Colombian photojournalists Ever Andrés Mercado Puentes and Ferley Ospina won the 2026 World Press Photo Award in the Stories for South America category. The competition selected their work from among 57,376 photographs submitted by 3,747 photographers from 141 countries. Their series documents, respectively, an Afro-descendant ritual in the Colombian Pacific region and the impact of paternal absence in the country.
The organization announced the regional winners on Apr. 10. For the first time, the world’s most prestigious photojournalism contest has honored two Colombian photographers in the same edition.
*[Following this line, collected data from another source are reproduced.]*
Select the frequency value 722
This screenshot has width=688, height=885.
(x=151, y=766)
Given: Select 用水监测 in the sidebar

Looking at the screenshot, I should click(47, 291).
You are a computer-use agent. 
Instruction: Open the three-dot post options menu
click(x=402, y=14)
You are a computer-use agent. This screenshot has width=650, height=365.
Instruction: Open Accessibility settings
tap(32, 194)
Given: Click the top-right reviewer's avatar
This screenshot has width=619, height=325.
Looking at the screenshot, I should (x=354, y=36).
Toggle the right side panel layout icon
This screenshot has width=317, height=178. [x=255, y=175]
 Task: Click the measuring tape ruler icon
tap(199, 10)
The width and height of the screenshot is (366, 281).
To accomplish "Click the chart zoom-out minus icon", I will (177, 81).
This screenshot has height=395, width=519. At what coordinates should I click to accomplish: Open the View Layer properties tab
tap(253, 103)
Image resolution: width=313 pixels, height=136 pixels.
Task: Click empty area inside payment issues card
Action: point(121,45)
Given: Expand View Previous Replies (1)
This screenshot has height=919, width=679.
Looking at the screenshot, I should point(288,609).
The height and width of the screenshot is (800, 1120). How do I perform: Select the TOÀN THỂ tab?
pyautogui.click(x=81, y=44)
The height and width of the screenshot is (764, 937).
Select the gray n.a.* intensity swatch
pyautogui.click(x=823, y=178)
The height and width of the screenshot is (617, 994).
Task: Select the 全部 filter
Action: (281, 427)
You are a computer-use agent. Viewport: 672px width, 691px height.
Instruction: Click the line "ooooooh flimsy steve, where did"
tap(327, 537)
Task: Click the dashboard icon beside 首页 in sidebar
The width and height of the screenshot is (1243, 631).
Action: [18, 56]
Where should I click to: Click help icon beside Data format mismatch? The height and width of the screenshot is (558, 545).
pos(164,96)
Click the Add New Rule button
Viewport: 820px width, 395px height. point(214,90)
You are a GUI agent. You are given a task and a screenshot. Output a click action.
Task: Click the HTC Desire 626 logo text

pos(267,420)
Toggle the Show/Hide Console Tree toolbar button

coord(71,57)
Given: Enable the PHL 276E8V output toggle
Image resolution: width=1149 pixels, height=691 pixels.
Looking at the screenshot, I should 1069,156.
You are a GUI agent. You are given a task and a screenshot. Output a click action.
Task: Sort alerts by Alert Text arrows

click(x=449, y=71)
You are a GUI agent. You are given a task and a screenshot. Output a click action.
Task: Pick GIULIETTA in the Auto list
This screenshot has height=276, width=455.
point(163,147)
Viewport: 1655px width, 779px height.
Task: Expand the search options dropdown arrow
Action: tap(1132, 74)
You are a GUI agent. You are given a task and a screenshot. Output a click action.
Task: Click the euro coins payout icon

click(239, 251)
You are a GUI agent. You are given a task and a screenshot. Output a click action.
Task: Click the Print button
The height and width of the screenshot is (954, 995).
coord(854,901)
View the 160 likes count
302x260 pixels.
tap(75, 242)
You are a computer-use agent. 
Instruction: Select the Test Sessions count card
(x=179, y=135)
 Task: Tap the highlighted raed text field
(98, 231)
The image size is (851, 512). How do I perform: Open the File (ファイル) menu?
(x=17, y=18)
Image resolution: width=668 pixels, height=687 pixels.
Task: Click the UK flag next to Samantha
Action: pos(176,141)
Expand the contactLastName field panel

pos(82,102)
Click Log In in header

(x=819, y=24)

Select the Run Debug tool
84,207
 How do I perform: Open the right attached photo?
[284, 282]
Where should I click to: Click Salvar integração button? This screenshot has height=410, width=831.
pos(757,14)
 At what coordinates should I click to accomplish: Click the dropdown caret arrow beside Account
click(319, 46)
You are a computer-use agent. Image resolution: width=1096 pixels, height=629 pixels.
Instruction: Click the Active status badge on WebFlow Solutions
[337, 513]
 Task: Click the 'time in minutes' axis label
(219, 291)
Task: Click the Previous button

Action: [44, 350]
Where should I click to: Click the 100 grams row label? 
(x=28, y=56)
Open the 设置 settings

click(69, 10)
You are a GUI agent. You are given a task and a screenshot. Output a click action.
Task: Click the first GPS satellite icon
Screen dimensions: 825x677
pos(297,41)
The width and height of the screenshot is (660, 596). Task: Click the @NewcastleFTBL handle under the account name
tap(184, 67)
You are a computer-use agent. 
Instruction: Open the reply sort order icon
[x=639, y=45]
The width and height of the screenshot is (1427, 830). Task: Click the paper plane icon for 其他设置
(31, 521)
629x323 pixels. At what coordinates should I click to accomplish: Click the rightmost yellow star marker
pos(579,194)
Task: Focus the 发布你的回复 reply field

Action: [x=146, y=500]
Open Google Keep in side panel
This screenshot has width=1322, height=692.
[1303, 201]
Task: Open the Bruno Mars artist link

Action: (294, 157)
The festival that endures in the Pacific region
Mercado Puentes, a native of Buenaventura, won with his series Manacillos: A Return to Life. The work documents the Fiesta de los Manacillos in the Afro-Colombian community of Juntas, on the banks of the Yurumanguí River in the Colombian Pacific region. The community sits hours away by boat, accessible only via the river.
The ritual takes place during Holy Week and blends Catholicism with spiritual traditions of African origin. According to the jury, the photographer “sheds light on a culturally significant narrative that is often overlooked.” The judges also highlighted his close ties to the community, which allowed him to craft a story with direct insight into local dynamics.
The burden of growing up without a father
Ferley Ospina, based in Cucuta, won with Nombrar la ausencia (Naming the Absence), a series about the absence of fathers. One of the central images depicts Valeria, a five-year-old girl in Norte de Santander, playing behind a curtain at her aunt’s house while her single mother raises her alone.
The autobiographical element runs throughout the project. Illegal armed groups murdered Ospina’s father in 1999 in a border area of Norte de Santander, forcing the photographer to flee with his mother. As a result, his work explores the emotional and social implications of that experience. The jury noted that the series functions as “a personal visual diary” and conveys “feelings of loneliness and emptiness without resorting to explicit explanations.”
South America in the global selection
The region also stood out with other works. Argentine photographer Tadeo Bourbon won in the Singles category with Milei’s Argentina. Brazilian photographer Eduardo Anizelli won in the Stories category with his coverage of police killings in Rio de Janeiro in Oct. 2025. Fellow Argentine photographer Pablo E. Piovano won the award in the Long-Term Projects category with The Human Cost of Agrotoxins. The series documents the toll of an economic model that prioritizes agro-industrial profit over the lives of rural citizens.
Photo of the Year and global exhibition
World Press Photo, founded in 1955, will announce the winner of the Photo of the Year on April 23 at De Nieuwe Kerk (The New Church) in Amsterdam, selected from among the 42 regional winners. The recipient of this top award will receive an additional prize of 10,000 euros (about US$11,700).
The winning photographs will be featured in a traveling exhibition that will visit over 60 locations worldwide throughout 2026.